Give back the full listing as written. No pictures go with it.
- - - - -
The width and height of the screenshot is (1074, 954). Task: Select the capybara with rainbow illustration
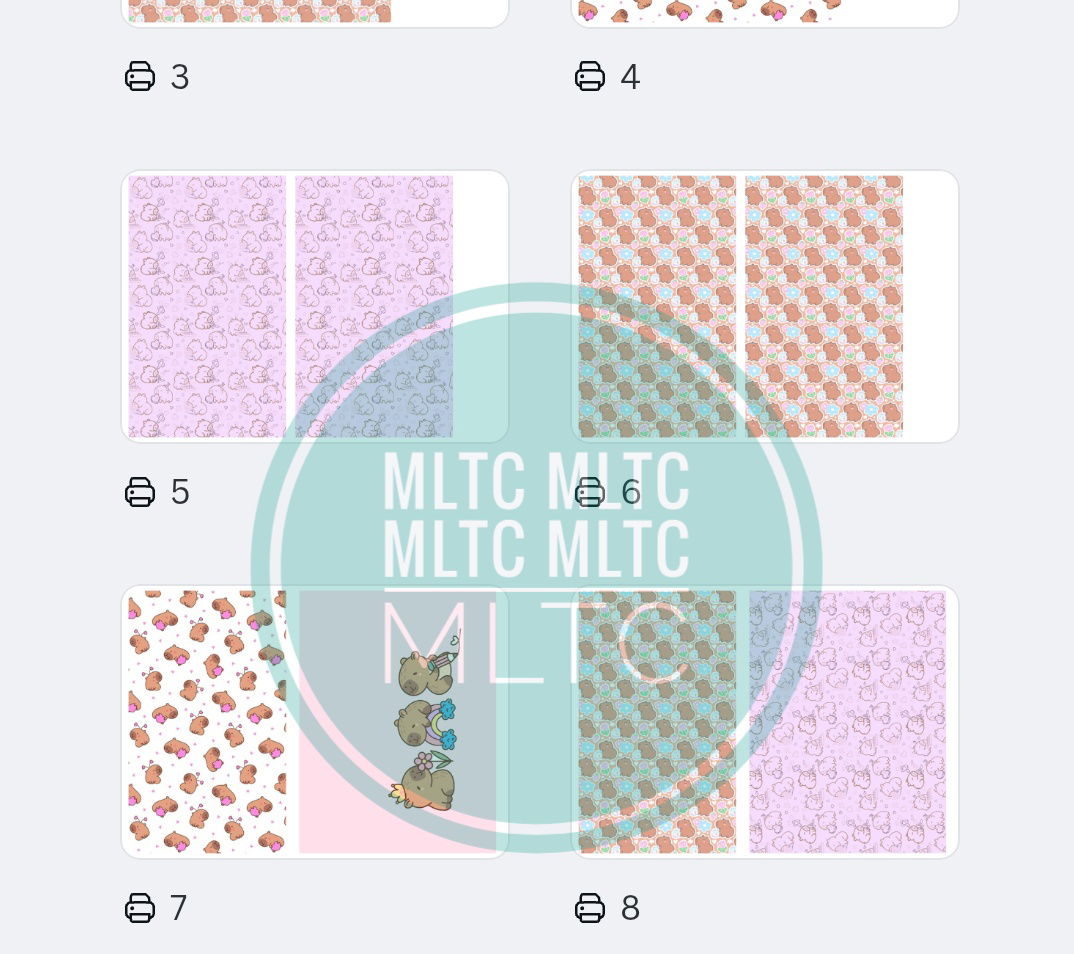pos(425,723)
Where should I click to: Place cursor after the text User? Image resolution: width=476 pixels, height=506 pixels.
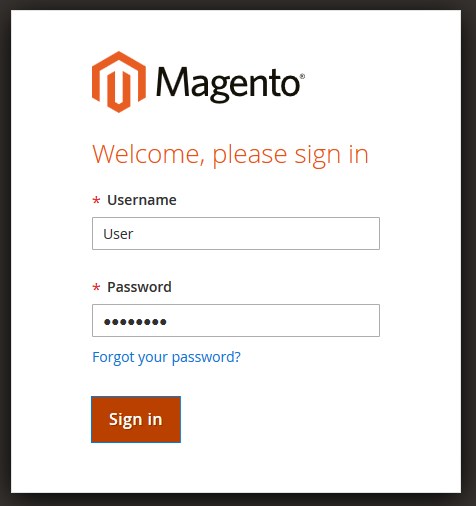[x=134, y=234]
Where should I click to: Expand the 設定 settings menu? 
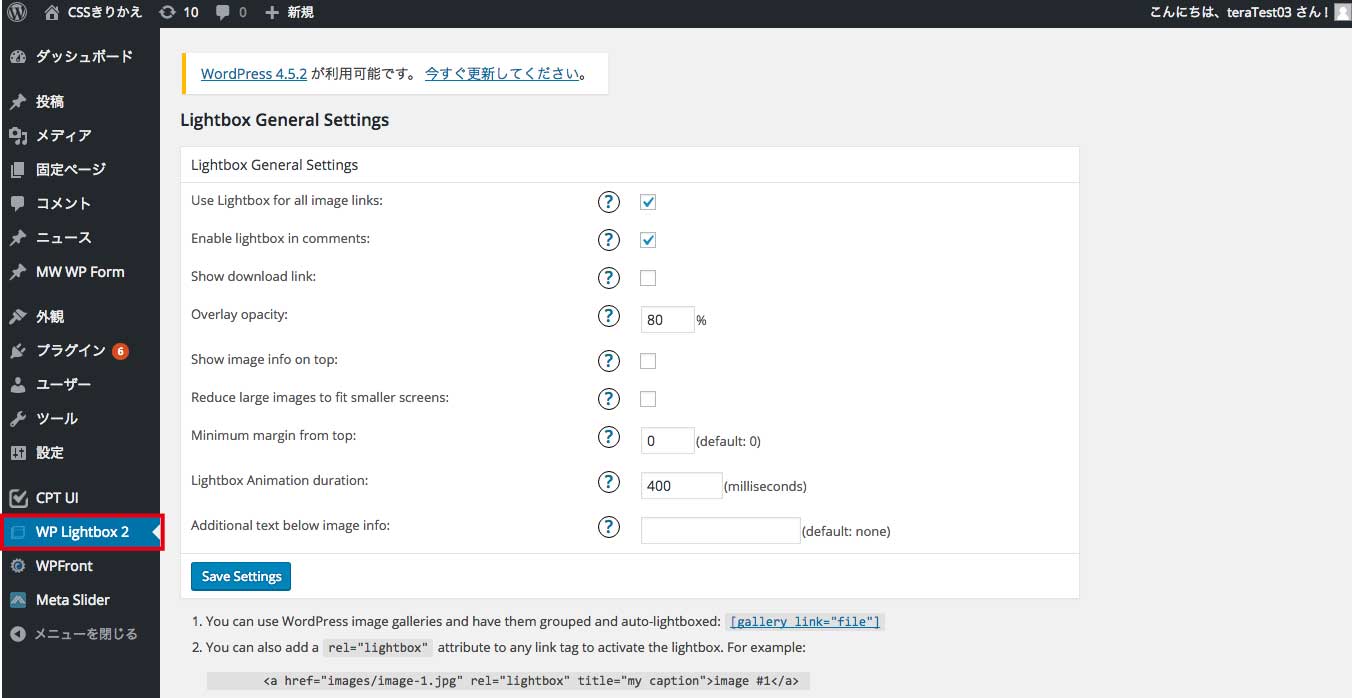[48, 453]
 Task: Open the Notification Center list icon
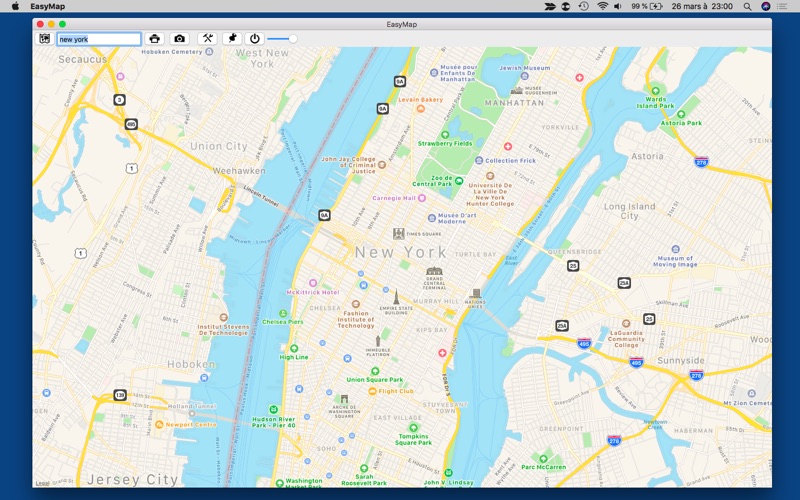(x=785, y=6)
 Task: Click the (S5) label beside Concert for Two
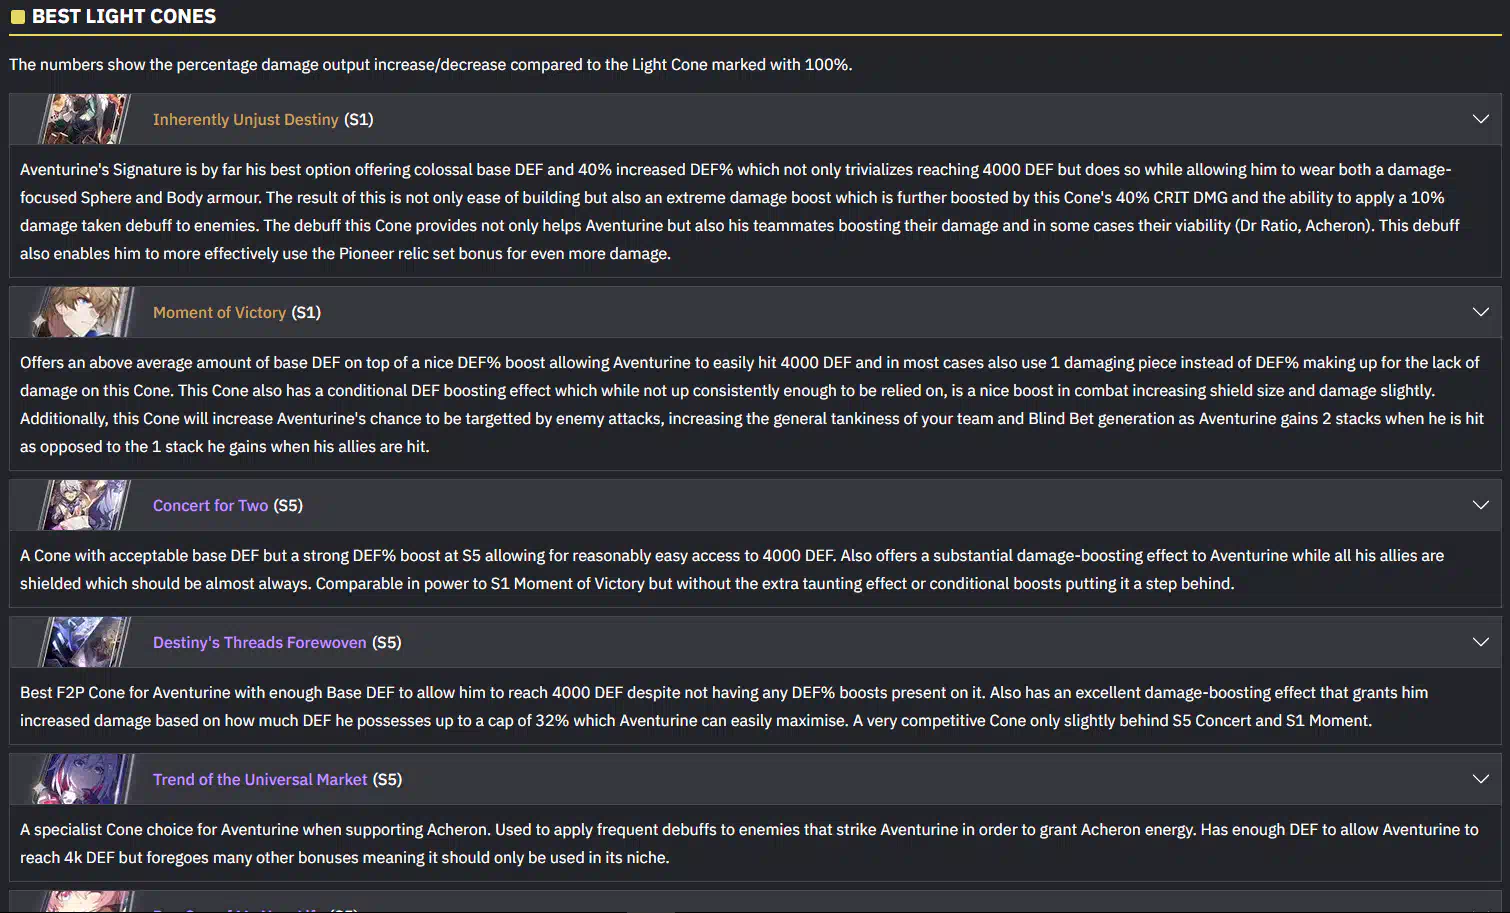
- - - - -
## [Problem solution]
The width and height of the screenshot is (1074, 954). Task: Select the capybara with rainbow illustration
pos(425,723)
Where should I click to: Place cursor after the text User? Image resolution: width=476 pixels, height=506 pixels.
[x=134, y=234]
Where should I click to: Expand the 設定 settings menu? 
[48, 453]
 Task: Open the Notification Center list icon
(x=785, y=6)
 Task: Click the (S5) label beside Concert for Two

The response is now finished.